Rolf collaborated with his stepmother Maryam Sachs on developing the concept for the photographic project entitled The Wild Emperor where over a period of a year, a stationary camera captured the Wild Kaiser mountain range outside his house in Bavaria, in 10.5 minute intervals.

At the end of September 2016, Sachs published a yearlong photographic exploration on the UNESCO World Heritage Rhaetian Albula / Bernina Railway line, entitled Camera in Motion: From Chur to Tirano. In this recent project Sachs's photographs were taken from a moving train. These images uncover Sachs's experimental approach to photography and challenge the viewer to step towards an unknown reality. The book features 87 photographs and includes texts by Bill Kouwenhoven and Helen Chislett, and is published by Kehrer Verlag.

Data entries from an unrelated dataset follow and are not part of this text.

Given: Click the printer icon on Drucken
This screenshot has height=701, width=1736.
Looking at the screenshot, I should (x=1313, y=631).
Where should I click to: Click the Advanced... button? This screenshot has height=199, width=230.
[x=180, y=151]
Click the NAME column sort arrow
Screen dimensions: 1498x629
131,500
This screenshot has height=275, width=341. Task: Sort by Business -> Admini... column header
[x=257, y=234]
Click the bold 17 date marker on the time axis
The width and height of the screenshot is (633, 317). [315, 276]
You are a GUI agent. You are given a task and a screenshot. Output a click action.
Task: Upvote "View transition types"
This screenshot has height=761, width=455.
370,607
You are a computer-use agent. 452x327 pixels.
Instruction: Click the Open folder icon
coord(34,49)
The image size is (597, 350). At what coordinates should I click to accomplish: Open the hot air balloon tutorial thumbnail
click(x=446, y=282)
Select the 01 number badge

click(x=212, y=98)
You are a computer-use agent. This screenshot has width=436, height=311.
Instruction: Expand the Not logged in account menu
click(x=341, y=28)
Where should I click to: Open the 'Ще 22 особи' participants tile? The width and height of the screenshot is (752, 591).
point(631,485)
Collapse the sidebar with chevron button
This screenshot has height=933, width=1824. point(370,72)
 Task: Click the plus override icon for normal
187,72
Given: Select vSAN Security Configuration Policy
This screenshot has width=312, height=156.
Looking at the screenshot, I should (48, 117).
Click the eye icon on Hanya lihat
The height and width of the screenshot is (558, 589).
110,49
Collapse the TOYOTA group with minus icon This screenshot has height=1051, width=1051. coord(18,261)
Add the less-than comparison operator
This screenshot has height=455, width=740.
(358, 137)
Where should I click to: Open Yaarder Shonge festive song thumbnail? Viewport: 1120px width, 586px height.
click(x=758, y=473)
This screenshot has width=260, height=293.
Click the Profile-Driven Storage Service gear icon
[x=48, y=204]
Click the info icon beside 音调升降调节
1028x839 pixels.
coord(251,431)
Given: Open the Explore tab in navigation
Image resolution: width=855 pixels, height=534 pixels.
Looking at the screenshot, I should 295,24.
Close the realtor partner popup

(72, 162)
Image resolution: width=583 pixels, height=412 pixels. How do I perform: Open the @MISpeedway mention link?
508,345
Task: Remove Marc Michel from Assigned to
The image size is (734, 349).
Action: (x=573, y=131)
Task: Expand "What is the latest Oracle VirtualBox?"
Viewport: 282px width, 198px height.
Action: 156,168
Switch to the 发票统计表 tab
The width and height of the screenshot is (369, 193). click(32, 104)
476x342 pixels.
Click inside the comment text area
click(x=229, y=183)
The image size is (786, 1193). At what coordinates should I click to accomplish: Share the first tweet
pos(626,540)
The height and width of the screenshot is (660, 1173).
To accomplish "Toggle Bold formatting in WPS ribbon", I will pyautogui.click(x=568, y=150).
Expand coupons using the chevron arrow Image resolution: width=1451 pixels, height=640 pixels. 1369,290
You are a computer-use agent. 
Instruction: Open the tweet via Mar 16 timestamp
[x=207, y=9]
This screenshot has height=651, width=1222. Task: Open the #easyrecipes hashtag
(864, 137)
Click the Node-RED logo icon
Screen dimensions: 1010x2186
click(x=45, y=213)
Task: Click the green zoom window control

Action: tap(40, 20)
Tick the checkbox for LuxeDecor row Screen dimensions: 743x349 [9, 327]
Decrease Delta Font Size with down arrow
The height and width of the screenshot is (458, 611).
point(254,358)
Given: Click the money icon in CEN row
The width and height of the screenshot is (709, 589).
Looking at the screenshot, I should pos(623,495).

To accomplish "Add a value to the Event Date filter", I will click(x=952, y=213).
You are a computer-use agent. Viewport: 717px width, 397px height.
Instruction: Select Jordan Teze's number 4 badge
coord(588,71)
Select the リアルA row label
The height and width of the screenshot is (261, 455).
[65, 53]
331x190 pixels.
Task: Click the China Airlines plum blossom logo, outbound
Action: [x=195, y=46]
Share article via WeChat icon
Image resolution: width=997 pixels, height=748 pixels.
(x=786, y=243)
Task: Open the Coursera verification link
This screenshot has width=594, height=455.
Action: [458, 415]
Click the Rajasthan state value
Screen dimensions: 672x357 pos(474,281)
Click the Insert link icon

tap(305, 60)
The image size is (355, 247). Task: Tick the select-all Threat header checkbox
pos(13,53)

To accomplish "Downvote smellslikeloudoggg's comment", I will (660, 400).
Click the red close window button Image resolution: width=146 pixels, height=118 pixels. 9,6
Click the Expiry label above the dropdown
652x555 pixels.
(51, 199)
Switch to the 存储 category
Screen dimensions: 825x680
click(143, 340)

In October 2016, Sachs designed the Leica M-P (Typ 240) special edition 'grip' by Rolf Sachs, in collaboration with Leica Camera AG. The new, limited edition, model unites the iconic rangefinder technology with artistic product design with a combination of unusual materials and the artist's signature bright red colour palette.

== Personal life ==
In 1985, Sachs married Iranian-born Maryam Banihashem (born 1961), an author and publisher, originally from Tehran. They had three children together;

- Philipp Sachs (born 1986)
- Frederik Sachs (born 1988)
- Roya Sachs (born 1991)

In 1994, Sachs moved his family to London, where they lived until 2018. In 2014, Sachs separated from his wife, with a divorce being finalized the same year. He has ever since been in a relationship with Princess Mafalda of Hesse (born 1965), sister of the Head of the House of Hesse, Heinrich Donatus of Hesse, who is husband to Floria Countess of Faber-Castell. Sachs currently resides with her in Rome, Italy, and St. Moritz, Switzerland.